4. How to get help

All DataLad errors or problems you encounter during DataLad-101 are intentional and serve illustrative purposes. But what if you run into any DataLad errors outside of this course? Fortunately, the syllabus has a whole section on that, and on one lazy, warm summer-afternoon you flip through it.

../_images/reading.svg

You realize that you already know the most important things: The number one advice on how to get help is “Read the error message.”. The second advice it “I’m not kidding: Read the error message. The third advice, finally, says “Honestly, read the f***ing error message.

4.1. Help yourself

If you run into a DataLad problem and you have followed the three steps above, but the error message does not give you a clue on how to proceed, the first you should do is

  1. find out which version of DataLad you use

  2. read the help page of the command that failed

The first step is important in order to find out whether a command failed due to using a wrong DataLad version. In order to use this book and follow along, your DataLad version should be datalad-0.12 or higher, for example.

To find out which version you are using, run

$ datalad --version
datalad 0.12.2.dev166

If you want a comprehensive overview of your full setup, datalad wtf1 is the command to turn to (datalad-wtf manual). Running this command will generate a report about the DataLad installation and configuration. The output below shows an excerpt.

$ datalad wtf
# WTF
## configuration <SENSITIVE, report disabled by configuration>
## datalad 
  - full_version: 0.12.2.dev166-g68f26
  - version: 0.12.2.dev166
## dataset 
  - id: ed80af32-5159-11ea-a727-6533dd7bb2c6
  - metadata: <SENSITIVE, report disabled by configuration>
  - path: /home/me/dl-101/DataLad-101
  - repo: AnnexRepo
## dependencies 
  - appdirs: 1.4.3
  - boto: 2.49.0
  - cmd:7z: 16.02
  - cmd:annex: 7.20190819+git2-g908476a9b-1~ndall+1
  - cmd:bundled-git: 2.20.1
  - cmd:git: 2.20.1
  - cmd:system-git: 2.25.0
  - cmd:system-ssh: 8.1p1

This lengthy output will report all information that might be relevant – from DataLad to git-annex or Python up to your operating system.

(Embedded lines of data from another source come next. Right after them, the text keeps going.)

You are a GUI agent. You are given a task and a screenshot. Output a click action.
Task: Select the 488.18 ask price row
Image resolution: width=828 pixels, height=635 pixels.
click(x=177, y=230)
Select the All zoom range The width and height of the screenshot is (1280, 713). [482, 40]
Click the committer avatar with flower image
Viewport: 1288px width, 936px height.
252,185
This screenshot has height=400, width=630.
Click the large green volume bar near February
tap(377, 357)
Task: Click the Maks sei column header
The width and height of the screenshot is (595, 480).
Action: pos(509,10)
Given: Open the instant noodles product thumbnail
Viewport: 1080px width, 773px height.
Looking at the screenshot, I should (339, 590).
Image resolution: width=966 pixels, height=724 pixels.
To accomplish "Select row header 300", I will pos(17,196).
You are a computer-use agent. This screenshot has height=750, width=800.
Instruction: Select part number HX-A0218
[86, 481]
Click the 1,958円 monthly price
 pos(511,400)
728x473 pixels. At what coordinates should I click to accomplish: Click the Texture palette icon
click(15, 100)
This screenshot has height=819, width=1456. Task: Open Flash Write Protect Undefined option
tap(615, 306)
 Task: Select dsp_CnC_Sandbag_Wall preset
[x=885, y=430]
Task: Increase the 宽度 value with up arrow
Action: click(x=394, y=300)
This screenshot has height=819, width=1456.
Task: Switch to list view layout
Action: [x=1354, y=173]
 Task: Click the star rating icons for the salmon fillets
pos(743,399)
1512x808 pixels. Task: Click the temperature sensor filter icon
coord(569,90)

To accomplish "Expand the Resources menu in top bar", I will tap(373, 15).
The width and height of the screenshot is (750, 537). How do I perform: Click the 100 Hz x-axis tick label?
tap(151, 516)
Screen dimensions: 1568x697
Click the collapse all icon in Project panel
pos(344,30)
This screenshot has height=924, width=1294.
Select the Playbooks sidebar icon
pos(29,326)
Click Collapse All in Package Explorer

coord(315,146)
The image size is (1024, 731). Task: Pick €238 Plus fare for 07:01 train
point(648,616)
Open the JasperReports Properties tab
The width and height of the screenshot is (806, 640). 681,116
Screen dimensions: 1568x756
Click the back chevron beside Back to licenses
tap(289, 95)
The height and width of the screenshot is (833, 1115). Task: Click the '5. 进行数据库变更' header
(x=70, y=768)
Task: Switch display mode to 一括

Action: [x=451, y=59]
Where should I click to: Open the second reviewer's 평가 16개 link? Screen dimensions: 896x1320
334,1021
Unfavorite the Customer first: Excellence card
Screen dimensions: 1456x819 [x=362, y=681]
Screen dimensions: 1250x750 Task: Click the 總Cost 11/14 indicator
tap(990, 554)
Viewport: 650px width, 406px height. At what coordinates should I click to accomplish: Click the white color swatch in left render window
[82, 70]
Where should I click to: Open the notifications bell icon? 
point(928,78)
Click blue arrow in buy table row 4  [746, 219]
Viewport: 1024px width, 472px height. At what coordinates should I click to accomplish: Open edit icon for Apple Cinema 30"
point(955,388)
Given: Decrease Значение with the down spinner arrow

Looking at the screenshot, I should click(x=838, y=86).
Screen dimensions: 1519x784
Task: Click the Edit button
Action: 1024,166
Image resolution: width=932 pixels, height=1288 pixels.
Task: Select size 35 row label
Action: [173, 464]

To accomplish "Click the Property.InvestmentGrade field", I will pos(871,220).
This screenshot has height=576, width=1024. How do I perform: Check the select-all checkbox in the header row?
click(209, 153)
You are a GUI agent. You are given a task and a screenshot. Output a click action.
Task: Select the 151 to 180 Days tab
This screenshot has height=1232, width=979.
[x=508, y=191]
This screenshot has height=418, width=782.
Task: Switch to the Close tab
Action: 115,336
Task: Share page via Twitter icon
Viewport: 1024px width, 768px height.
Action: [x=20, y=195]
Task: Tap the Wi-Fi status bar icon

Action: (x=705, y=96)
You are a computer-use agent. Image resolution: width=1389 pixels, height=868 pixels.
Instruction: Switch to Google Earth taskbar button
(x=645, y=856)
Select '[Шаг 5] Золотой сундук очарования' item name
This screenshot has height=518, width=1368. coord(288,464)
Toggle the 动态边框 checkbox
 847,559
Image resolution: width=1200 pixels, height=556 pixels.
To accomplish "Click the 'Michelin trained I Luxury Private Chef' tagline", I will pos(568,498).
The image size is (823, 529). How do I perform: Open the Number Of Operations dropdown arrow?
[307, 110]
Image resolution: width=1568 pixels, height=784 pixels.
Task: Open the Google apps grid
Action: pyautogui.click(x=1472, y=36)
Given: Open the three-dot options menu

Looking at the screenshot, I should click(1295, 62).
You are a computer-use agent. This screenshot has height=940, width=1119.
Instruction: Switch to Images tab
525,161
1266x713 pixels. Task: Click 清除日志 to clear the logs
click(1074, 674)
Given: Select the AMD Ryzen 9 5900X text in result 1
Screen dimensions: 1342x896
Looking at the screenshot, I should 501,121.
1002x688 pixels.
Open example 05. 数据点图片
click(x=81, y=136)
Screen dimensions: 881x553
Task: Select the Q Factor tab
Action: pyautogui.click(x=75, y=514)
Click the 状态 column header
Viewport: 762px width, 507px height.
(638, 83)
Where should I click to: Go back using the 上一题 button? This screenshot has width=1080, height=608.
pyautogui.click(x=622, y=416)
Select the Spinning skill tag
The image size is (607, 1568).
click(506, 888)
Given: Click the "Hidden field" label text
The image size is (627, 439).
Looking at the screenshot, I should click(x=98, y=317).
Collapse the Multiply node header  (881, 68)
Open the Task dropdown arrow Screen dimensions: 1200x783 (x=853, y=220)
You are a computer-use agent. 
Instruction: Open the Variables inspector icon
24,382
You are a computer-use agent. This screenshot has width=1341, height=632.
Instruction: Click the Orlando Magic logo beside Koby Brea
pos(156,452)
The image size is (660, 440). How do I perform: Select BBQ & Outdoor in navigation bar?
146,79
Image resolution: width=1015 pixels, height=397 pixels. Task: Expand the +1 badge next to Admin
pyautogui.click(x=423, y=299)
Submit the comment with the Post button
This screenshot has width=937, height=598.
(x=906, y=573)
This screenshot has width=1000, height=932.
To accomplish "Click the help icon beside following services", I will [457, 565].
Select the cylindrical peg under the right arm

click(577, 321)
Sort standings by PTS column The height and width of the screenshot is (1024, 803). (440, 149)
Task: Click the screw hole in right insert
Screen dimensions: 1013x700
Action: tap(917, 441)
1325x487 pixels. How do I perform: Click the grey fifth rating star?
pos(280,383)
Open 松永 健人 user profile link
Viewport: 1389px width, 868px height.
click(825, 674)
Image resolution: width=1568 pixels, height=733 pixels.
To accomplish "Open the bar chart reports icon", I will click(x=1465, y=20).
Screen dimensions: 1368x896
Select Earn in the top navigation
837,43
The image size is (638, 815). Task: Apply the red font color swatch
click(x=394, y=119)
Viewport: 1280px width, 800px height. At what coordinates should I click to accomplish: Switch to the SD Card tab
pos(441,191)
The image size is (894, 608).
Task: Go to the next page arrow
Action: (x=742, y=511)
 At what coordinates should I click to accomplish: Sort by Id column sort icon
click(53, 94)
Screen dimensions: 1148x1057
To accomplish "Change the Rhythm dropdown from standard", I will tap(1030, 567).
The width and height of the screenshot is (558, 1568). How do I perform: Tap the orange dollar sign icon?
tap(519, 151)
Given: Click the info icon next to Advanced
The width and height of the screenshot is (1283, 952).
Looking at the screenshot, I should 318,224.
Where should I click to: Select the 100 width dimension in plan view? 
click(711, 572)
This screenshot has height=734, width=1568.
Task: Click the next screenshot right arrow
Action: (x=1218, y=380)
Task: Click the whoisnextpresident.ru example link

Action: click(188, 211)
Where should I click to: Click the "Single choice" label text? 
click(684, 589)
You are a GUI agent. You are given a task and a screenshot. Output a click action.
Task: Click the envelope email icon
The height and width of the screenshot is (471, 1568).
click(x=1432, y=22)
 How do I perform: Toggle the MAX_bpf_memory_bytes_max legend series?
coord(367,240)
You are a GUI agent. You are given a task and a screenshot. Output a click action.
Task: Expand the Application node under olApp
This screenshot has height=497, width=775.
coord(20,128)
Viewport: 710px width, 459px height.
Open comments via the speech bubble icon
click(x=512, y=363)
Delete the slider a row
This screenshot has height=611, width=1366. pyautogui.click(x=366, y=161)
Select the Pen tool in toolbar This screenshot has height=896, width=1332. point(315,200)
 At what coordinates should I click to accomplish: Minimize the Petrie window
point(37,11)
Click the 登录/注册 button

The second step, finding and reading the help page of the command in question, is important in order to find out how the command that failed is used. Are arguments specified correctly? Does the help list any caveats?

There are multiple ways to find help on DataLad commands. You could turn to the documentation. Alternatively, to get help right inside the terminal, run any command with the -h/--help option (also shown as an excerpt here):

$ datalad get --help
Usage: datalad get [-h] [-s LABEL] [-d PATH] [-r] [-R LEVELS] [-n]
                   [-D DESCRIPTION] [--reckless [{auto|ephemeral}]] [-J NJOBS]
                   [PATH [PATH ...]]

Get any dataset content (files/directories/subdatasets).

This command only operates on dataset content. To obtain a new independent
dataset from some source use the INSTALL command.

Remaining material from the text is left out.